- [Your instructions]:
Could you restate word for word every line of the records below, from the first one to the one holding "This screenshot has width=620, height=313."?

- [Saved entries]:
----------

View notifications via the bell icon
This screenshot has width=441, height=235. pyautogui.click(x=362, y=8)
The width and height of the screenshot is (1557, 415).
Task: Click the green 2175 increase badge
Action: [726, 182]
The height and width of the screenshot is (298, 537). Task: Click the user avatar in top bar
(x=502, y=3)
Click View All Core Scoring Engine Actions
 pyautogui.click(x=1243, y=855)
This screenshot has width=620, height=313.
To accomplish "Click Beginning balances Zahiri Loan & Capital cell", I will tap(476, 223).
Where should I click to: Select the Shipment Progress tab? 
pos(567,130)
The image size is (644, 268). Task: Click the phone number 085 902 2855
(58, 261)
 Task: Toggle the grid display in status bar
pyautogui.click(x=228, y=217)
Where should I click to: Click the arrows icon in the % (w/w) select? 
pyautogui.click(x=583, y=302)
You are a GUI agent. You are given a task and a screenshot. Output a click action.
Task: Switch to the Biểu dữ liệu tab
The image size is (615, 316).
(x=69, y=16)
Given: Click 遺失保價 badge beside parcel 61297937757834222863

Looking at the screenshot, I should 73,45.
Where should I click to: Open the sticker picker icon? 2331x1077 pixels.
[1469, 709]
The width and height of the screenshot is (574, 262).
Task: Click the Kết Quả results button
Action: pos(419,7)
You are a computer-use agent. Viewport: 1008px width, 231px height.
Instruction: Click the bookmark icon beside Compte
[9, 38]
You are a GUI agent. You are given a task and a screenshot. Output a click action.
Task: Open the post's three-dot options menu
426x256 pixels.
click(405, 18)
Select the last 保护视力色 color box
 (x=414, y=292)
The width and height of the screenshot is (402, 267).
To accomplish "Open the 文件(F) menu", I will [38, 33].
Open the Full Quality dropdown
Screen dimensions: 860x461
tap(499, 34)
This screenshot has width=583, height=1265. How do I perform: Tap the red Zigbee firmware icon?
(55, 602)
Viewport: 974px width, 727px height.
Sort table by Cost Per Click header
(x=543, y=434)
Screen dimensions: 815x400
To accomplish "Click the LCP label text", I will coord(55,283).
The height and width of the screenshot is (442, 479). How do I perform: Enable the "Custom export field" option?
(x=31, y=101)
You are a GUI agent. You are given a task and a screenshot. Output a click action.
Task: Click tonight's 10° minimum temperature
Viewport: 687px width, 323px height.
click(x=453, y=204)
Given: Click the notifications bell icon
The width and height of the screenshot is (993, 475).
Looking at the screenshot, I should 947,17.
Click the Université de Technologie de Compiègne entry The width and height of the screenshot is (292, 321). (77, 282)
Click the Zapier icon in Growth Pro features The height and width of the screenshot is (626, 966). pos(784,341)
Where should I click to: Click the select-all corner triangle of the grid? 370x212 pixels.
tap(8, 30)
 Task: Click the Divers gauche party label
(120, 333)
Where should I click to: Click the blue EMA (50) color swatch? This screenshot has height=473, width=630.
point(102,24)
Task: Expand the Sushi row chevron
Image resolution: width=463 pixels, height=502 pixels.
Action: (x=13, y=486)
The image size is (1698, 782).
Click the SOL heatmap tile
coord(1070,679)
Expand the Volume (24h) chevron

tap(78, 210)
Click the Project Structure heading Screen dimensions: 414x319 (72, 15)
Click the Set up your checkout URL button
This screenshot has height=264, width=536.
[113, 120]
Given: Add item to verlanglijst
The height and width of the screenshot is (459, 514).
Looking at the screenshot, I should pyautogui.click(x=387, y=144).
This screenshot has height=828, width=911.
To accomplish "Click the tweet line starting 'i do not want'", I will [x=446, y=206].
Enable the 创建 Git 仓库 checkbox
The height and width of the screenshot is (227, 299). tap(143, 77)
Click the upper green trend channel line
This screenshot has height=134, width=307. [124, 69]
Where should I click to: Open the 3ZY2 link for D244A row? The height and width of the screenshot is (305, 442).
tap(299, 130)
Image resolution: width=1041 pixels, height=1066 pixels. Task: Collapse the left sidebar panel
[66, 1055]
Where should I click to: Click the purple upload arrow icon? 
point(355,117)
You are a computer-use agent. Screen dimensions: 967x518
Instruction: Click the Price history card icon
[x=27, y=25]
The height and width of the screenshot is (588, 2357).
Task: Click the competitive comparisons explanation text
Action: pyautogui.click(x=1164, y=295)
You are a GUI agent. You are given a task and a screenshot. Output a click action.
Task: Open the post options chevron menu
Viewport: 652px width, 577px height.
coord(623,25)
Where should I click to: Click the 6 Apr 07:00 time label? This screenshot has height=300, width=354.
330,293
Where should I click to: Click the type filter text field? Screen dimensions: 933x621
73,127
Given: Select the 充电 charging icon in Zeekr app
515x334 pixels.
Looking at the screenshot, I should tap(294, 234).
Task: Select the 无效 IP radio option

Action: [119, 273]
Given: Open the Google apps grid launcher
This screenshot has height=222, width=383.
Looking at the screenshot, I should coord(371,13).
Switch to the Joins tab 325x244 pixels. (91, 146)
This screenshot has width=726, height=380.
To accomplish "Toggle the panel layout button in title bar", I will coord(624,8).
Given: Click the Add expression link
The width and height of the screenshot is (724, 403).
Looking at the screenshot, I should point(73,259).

----------

- [Exercise answer]:
View notifications via the bell icon
This screenshot has width=441, height=235. pyautogui.click(x=362, y=8)
The width and height of the screenshot is (1557, 415).
Task: Click the green 2175 increase badge
Action: [726, 182]
The height and width of the screenshot is (298, 537). Task: Click the user avatar in top bar
(x=502, y=3)
Click View All Core Scoring Engine Actions
 pyautogui.click(x=1243, y=855)
This screenshot has width=620, height=313.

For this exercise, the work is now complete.